Following Japan's nuclear crisis, the European Union is urging member states to check Japanese food imports for radioactivity, a European Commission spokesman said Wednesday.
Following Japan's nuclear crisis, the European Union is urging member states to check Japanese food imports for radioactivity, a European Commission spokesman said Wednesday. "A recommendation was issued via the rapid alert system for food and animal feed," which is a food safety European information exchange system, said the European Commission spokesman for health issues, Frederic Vincent.
The advice, which was issued Tuesday, requires governments that conduct controls to inform the 27-nation EU if the level of radiation exceeds authorised levels.
The controls apply to a small quantity of products, Vincent said, noting that the EU imported 9,000 tonnes of fruits and vegetables from Japan in 2010. The EU also imports a small quantify of fish, he said.
Fears of a full-blown nuclear catastrophe have grown as Japan struggles to contain a crisis at the Fukushima No.1 power plant, which has been hit by a series of explosions after Friday's earthquake knocked out reactor cooling systems.

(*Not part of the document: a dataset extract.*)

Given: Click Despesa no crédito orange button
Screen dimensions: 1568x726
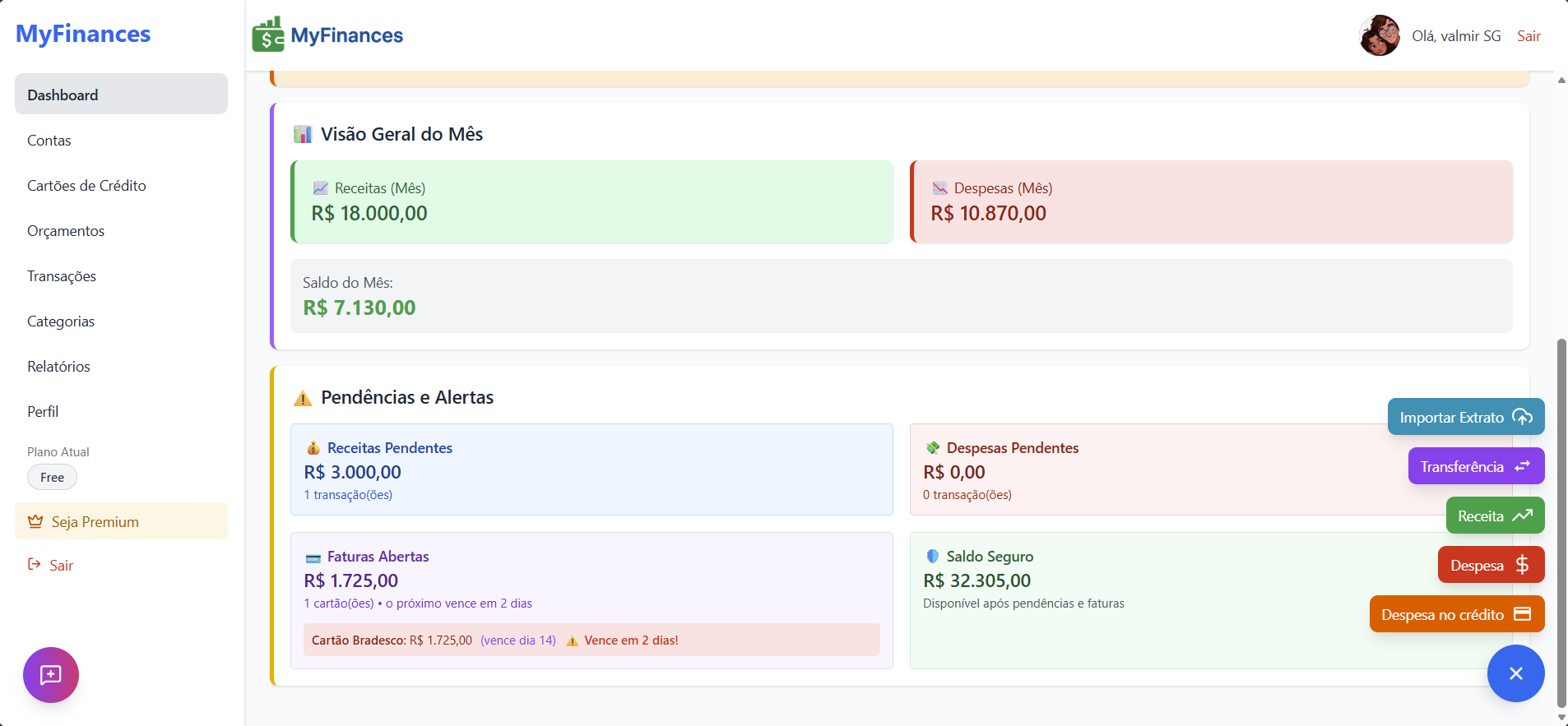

European energy commissioner Guenther Commission voiced concerns that the situation could worsen, warning it was "effectively out of control."
"We are very much concerned and deeply distressed at the pictures we are seeing from Japan, and we are not yet at the end of this sequence of tragic and far-reaching disastrous events," Oettinger said.
Advertisement
The situation, he added, "is in the hands of God".